:: TASK ITEM ::
Copying rule for the data below: take the line containing "Viewport: 1792px width, 1008px" and every line after it to the end, exactly, and drop all pictures.
^^^^
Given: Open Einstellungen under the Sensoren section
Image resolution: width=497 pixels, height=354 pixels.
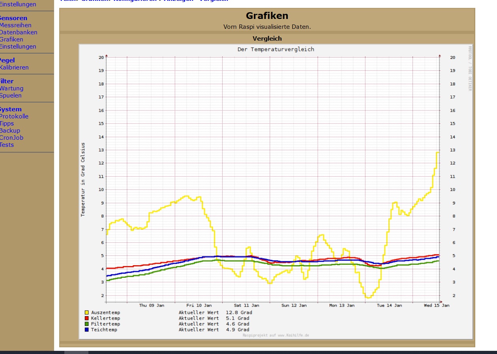Looking at the screenshot, I should 18,47.
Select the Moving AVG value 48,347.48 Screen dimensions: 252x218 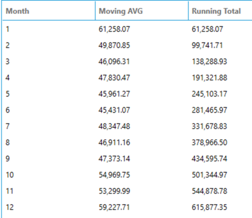pos(114,126)

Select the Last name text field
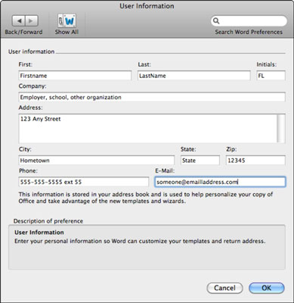[x=194, y=76]
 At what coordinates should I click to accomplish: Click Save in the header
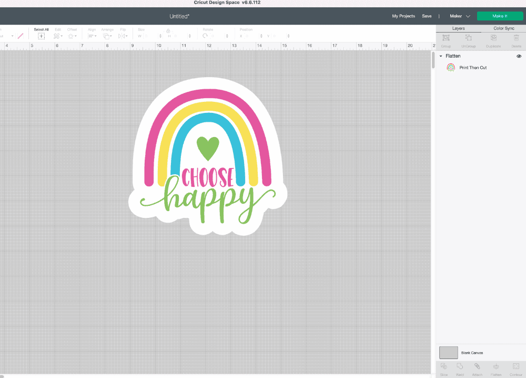[427, 16]
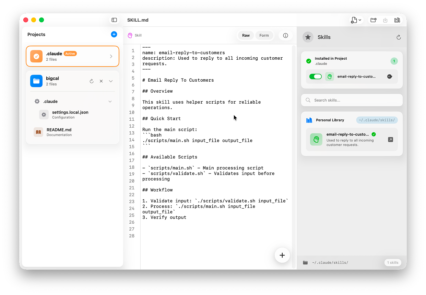Image resolution: width=426 pixels, height=295 pixels.
Task: Reload the bigcal project
Action: [x=92, y=81]
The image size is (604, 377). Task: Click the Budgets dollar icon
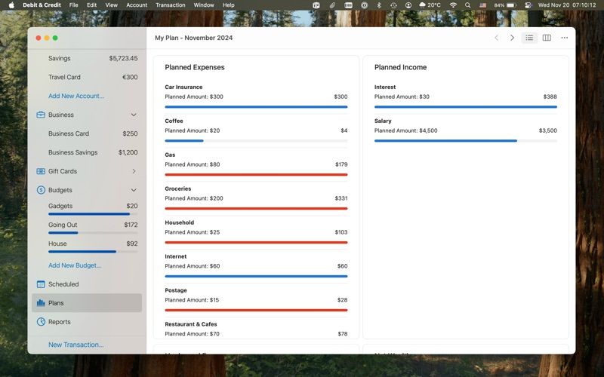click(41, 190)
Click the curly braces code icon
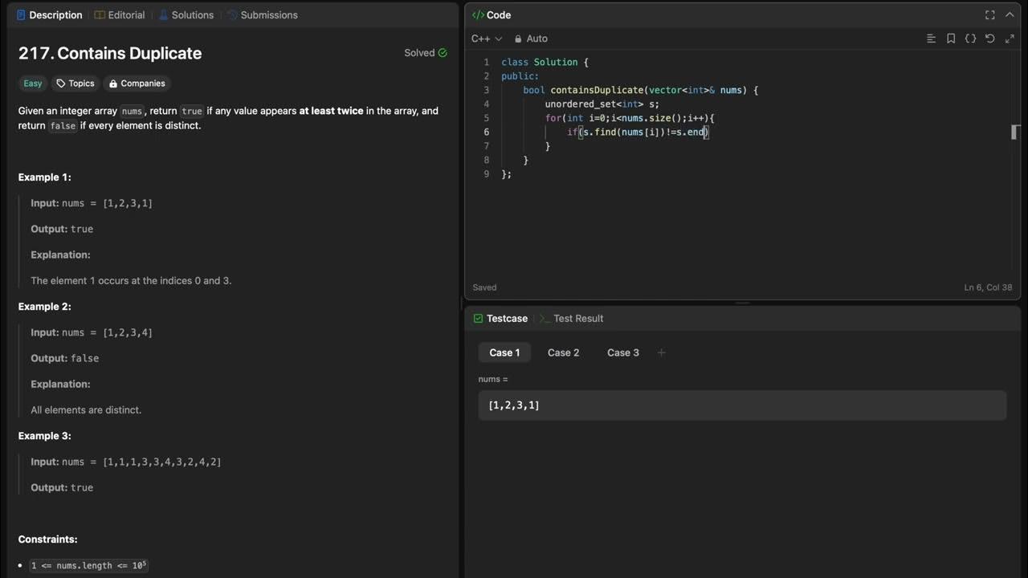This screenshot has width=1028, height=578. [x=970, y=39]
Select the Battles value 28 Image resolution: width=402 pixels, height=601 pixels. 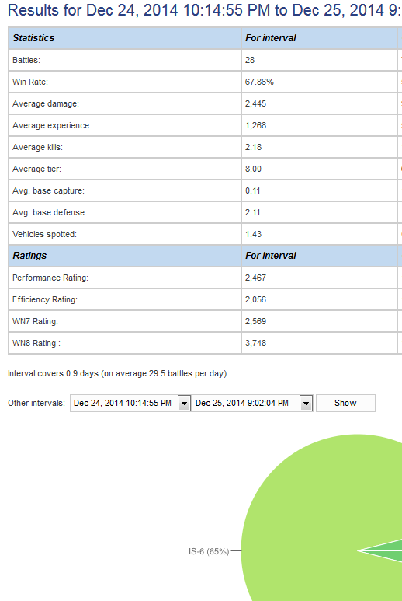[250, 60]

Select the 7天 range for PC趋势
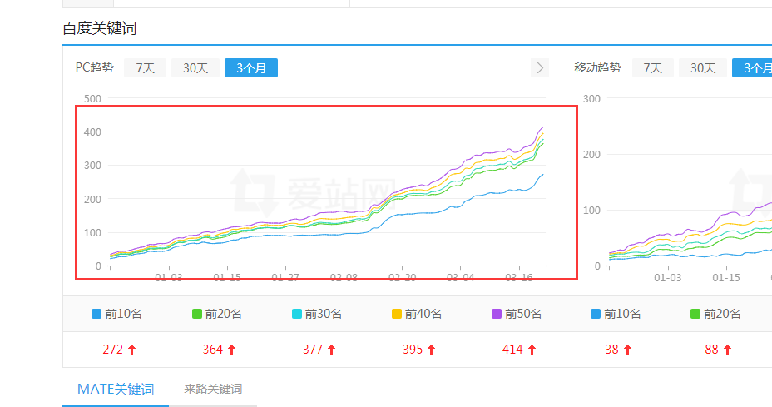point(146,68)
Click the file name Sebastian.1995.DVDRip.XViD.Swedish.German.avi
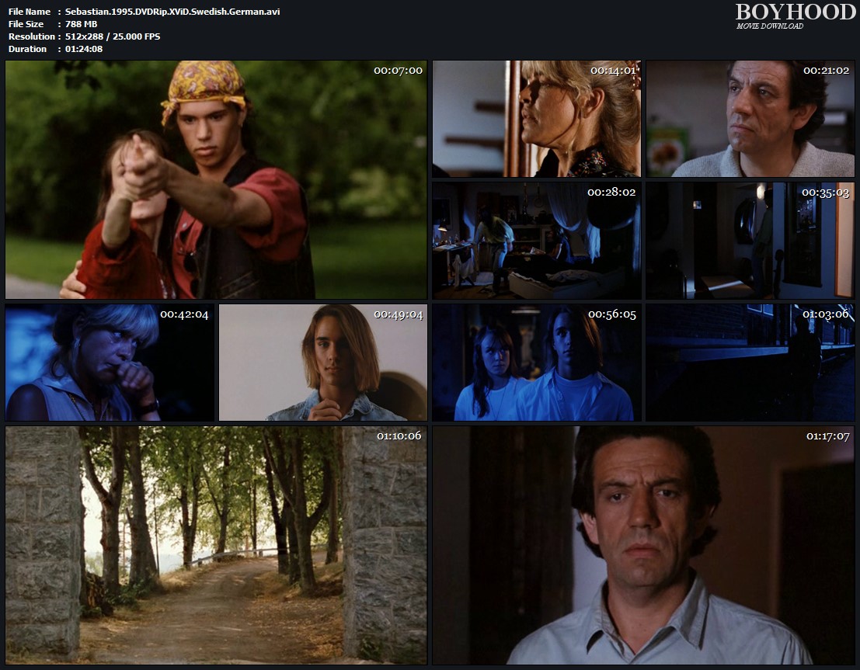The width and height of the screenshot is (860, 670). click(x=173, y=12)
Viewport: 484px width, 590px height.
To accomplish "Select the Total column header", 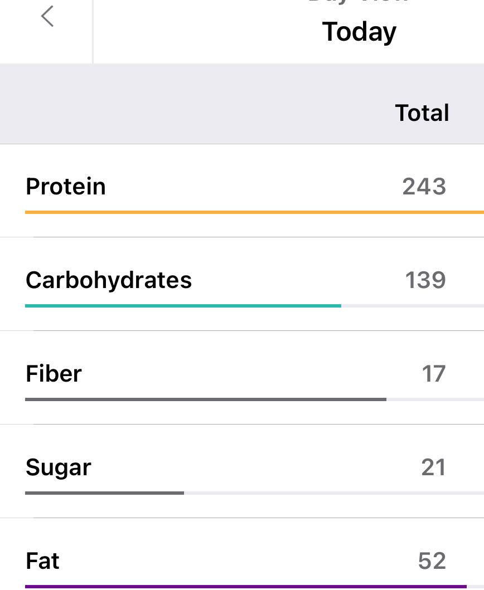I will point(422,113).
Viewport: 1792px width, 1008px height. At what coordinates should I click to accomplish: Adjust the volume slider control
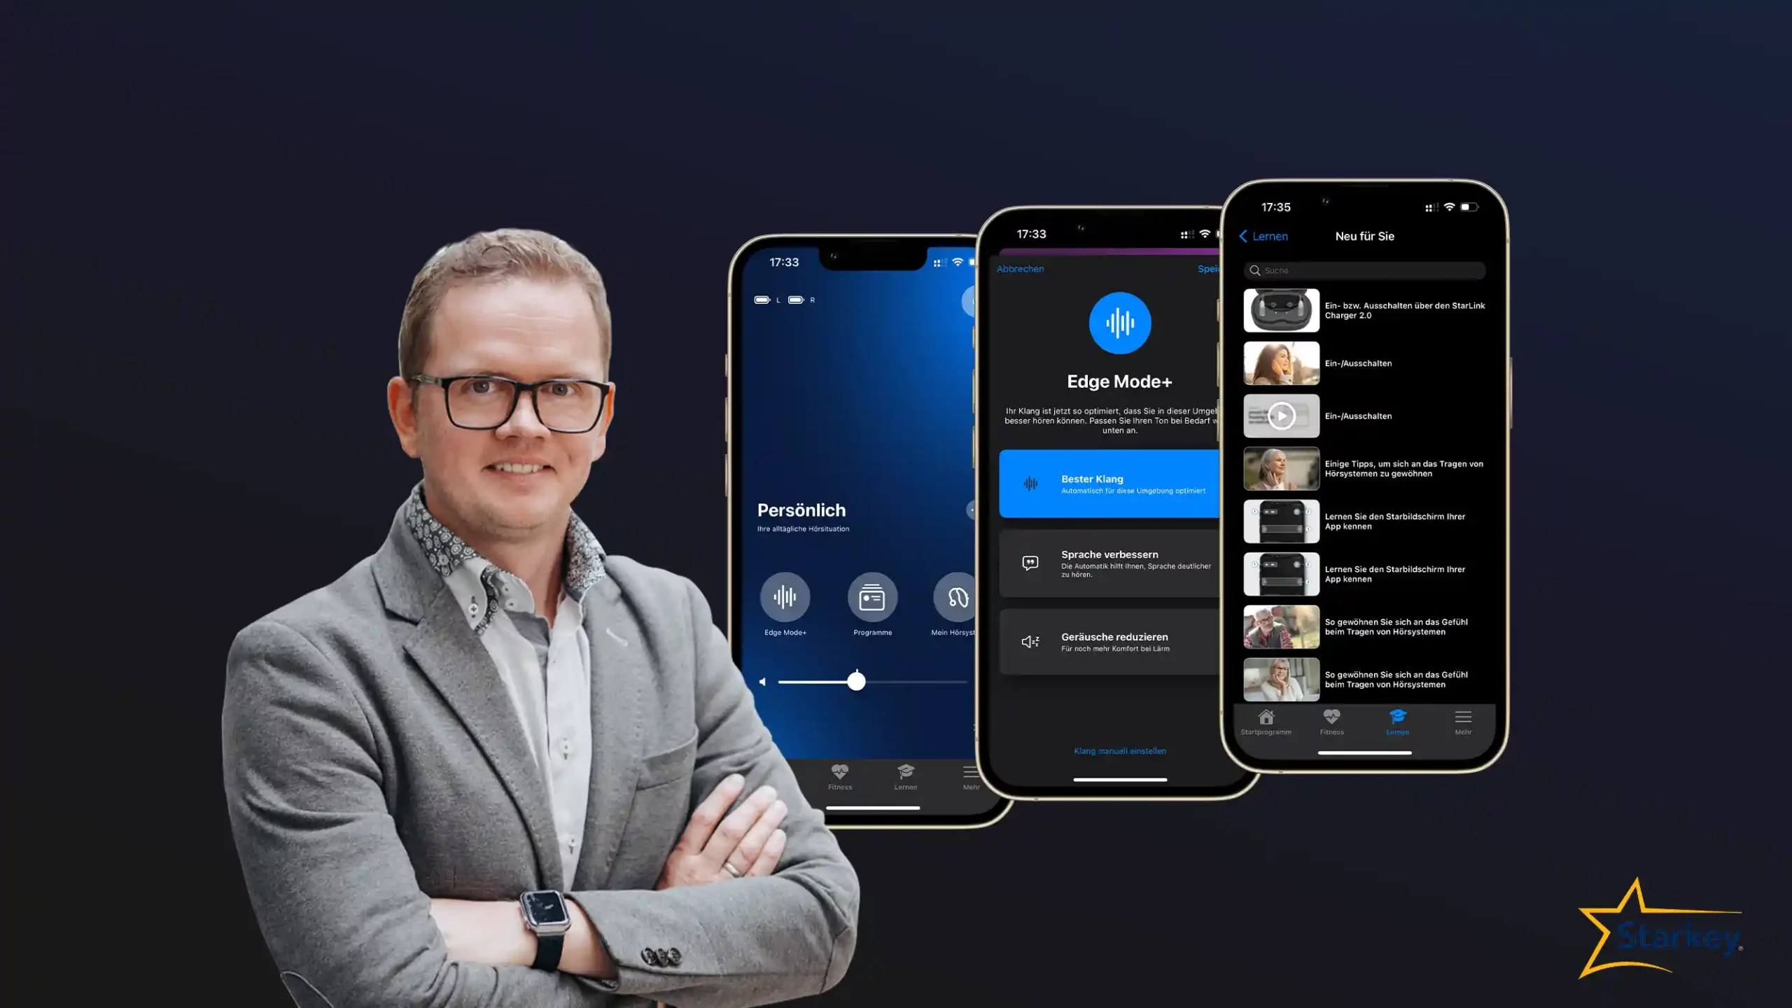pos(857,680)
^^^^
:: FINAL ANSWER ::
Viewport: 1792px width, 1008px height. At what coordinates should I click to accomplish: Adjust the volume slider control
pos(857,680)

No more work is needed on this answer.